Greek Banks Said to Win More Emergency Cash as Country Seeks AidNikos Chrysoloras and Karl Stagno Navarra
Greece won access to more emergency cash for its banks as the government neared a deadline to unlock aid and keep the country afloat.
The European Central Bank’s Governing Council raised the cap on Emergency Liquidity Assistance by 800 million euros ($853 million) to 74 billion euros at a meeting in Frankfurt on Tuesday, said people familiar with the decision, asking not to be identified because the matter is private. An ECB spokesman declined to comment.
The ECB is tightly controlling the Greek central bank’s ability to support the nation’s lenders as nervousness over the country’s future in the euro area drives deposit outflows. Greece risks defaulting on its debt and being forced out of the currency bloc if the government fails to agree with its creditors on structural reforms to free up international aid payments.
The most indebted state in the euro zone should be targeting a list of reform proposals by about April 20, European Union Commission Vice President Valdis Dombrovskis said in a Bloomberg Television interview on Monday. Euro-area finance ministers are scheduled to meet to discuss the matter on April 24 in Riga, Latvia.
The European Union is “determined to respect the will of Greek voters but also see Greece respect its commitments,” EU Economic and Monetary Affairs Commissioner Pierre Moscovici told the European Parliament in Brussels on Tuesday. He said a precise list of reforms from the Greek government is needed.
With a monthly bill of about 1.5 billion euros for pensions and salaries, Greek officials said last week they’re targeting the finance-ministers meeting as a deadline for approving new money.

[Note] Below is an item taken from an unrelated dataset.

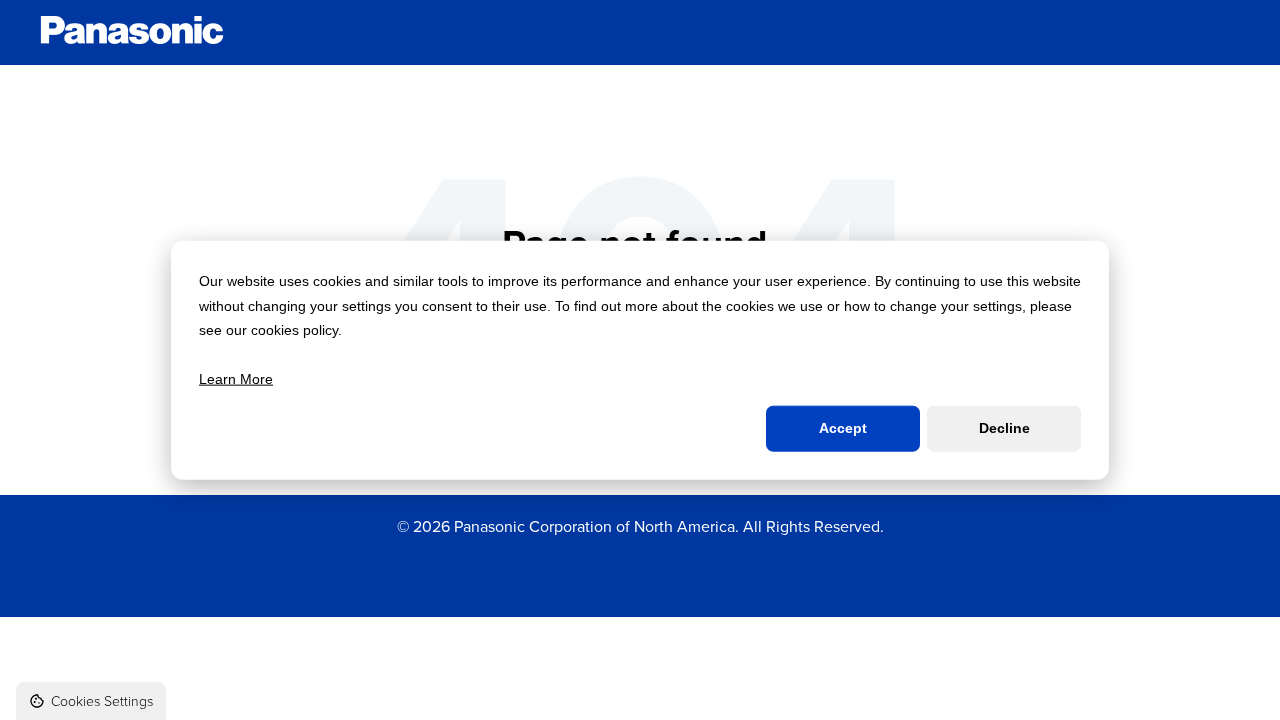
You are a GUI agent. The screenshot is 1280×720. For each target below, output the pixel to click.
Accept (843, 428)
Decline (1004, 428)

Any respite would still be temporary as Greek bonds held by the ECB mature and are due to be repaid in mid-year.
As negotiations for reforms drag on, a further crisis that would unsettle financial markets can’t be ruled out, according to International Monetary Fund chief economist Olivier Blanchard.
“An exit from the euro would be extremely costly for Greece, would be extremely painful,” he said at a press briefing in Washington on Tuesday. The IMF is working on and hopes to come to an agreement with Greece, he said.